Log Analytics, Part 2: Setting up a Watch
In our
previous article, we imported sample web log data into Elasticsearch and configured Email and Slack notification channels. Today, we'll set up a Watch that periodically scans the log data for errors.
Setup and Objectives
The sample data is stored in an index named kibanasampledata_logs. Each log entry is represented by a document like this:
copy{
"agent": "Mozilla/4.0 (compatible; MSIE 6.0; Windows NT 5.1; SV1; .NET CLR 1.1.4322)",
"bytes": 123,
"clientip": "166.168.152.39",
"index": "kibana_sample_data_logs",
"ip": "166.168.152.39",
"machine": {
"ram": 3221225472,
"os": "osx"
},
"referer": "http://nytimes.com/success/philip-k-chapman",
"response": 503,
"tags": ["success", "security"],
"timestamp": "2023-07-25T16:11:47.086Z",
"url": "https://www.opensearch.org/downloads/dataprepper",
"utc_time": "2023-07-25T16:11:47.086Z"
...
}
In this scenario, we'll focus on the
response
field, which records the HTTP response code of the server, indicating both successful and failed requests. We'll also use the
timestamp
field to track errors within a specific timeframe.

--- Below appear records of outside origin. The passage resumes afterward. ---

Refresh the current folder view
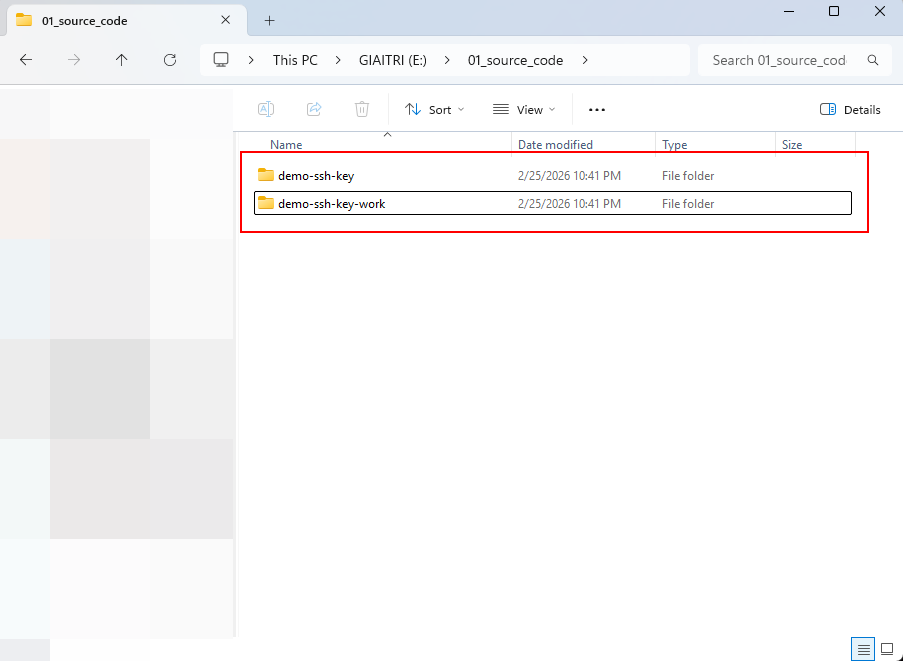The image size is (903, 661). click(170, 60)
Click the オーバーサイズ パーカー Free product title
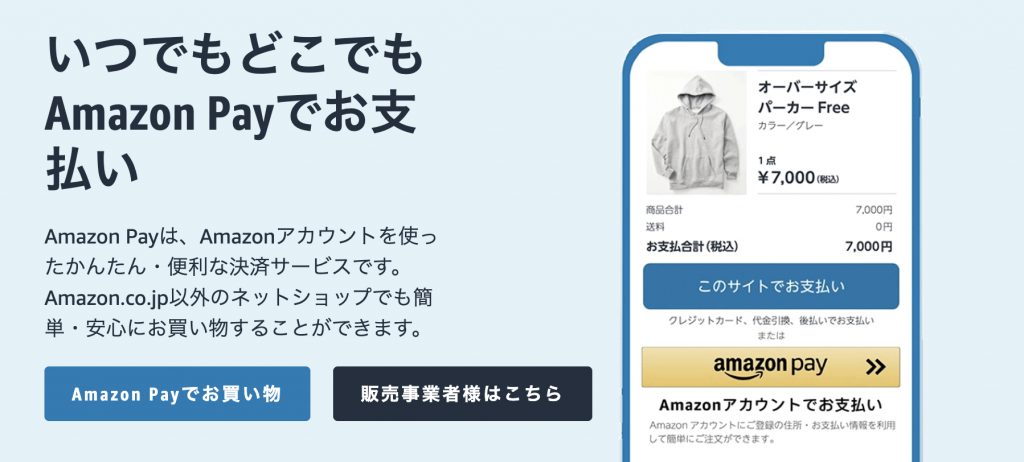This screenshot has width=1024, height=462. pyautogui.click(x=807, y=97)
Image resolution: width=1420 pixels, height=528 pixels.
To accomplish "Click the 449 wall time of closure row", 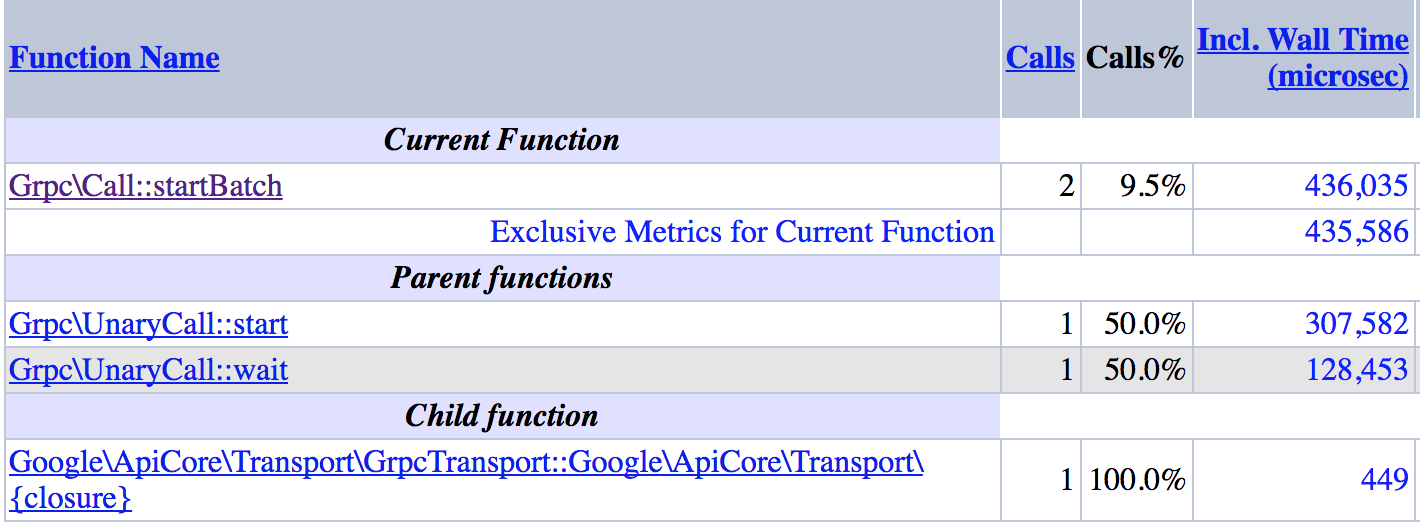I will [x=1384, y=480].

Our objective is to set up a Watch that runs every 10 minutes. If the number of errors exceeds 20 in the past 10 minutes, a notification should be triggered.
Creating a Watch with Signals Blocks Mode
We could configure and setup everything from scratch using the
Signals REST API and a JSON-based Watch definition. However, we'll use the Signals Kibana UI and its user-friendly
Blocks Mode. Signals Blocks Mode simplifies the process of configuring a Watch by breaking it down into manageable steps.
Understanding Blocks Mode
A Watch consists of three main components:
Triggers: Define when a Watch will be executed. Each Watch must have at least one trigger.
Checks: Gather data and evaluate it against specific conditions. Each Watch can have multiple checks, executed sequentially. Alerting Plus provides:
Inputs: Retrieve data from sources like an OpenSearch index or an HTTP service.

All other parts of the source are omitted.